What's Ryan Garcia really selling us with his erratic behavior ahead of his fight vs. Devin Haney?
Have you seen what’s been going on with Ryan Garcia lately? This seems to be the central question of the build-up to his fight Saturday (8 p.m. ET, DAZN) with WBC super lightweight champ Devin Haney in Brooklyn.
If you’ve heard that the fight is happening, there’s a good chance you’ve also heard what Garcia has been up to while in the public eye. It might be the sole reason why you’re aware of the fight. You almost can’t not hear about Garcia’s antics, and then once you’ve heard you almost can’t not ask some version of the same question:
Should this man really be put into a professional boxing match right now?
Over the past couple months, Garcia’s behavior has been erratic to say the least. He has used his social media to rant about the Illuminati and aliens, while also insisting at times that his phone and social media access had been taken away from him and he was essentially a prisoner. He’s joked about being “coked out” and insisted (maybe sincerely?) that cancer can be beaten with a combination of water, black coffee and fasting.

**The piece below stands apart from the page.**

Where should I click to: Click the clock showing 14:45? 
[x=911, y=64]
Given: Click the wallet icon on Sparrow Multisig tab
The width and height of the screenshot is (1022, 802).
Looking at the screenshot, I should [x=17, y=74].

He’ll go from praising Jesus to threatening to sexually assault people’s mothers — and that’s all in the span of the same news conference wherein he agreed to a “bet” that would force him to pay $500,000 for every pound he misses weight by. (Garcia weighed in Friday morning at 143.2 pounds, meaning he’d owe about $1.5 million if he were to actually stick to that.)
Garcia has talked openly about struggling with depression and mental health challenges in the past, and a lot of his behavior lately has led people to wonder if he might be spiraling out of control. Then again, he also has a reputation as a savvy self-promoter of the social media age, so there has also been plenty of speculation that he’s merely pretending to be unhinged to drive interest in the fight.
Let’s say for the sake of argument that the latter is true. Say it’s all a clever ruse to sell the fight. The question then is what has he sold us, and what does that say about what he thinks we watch boxing for?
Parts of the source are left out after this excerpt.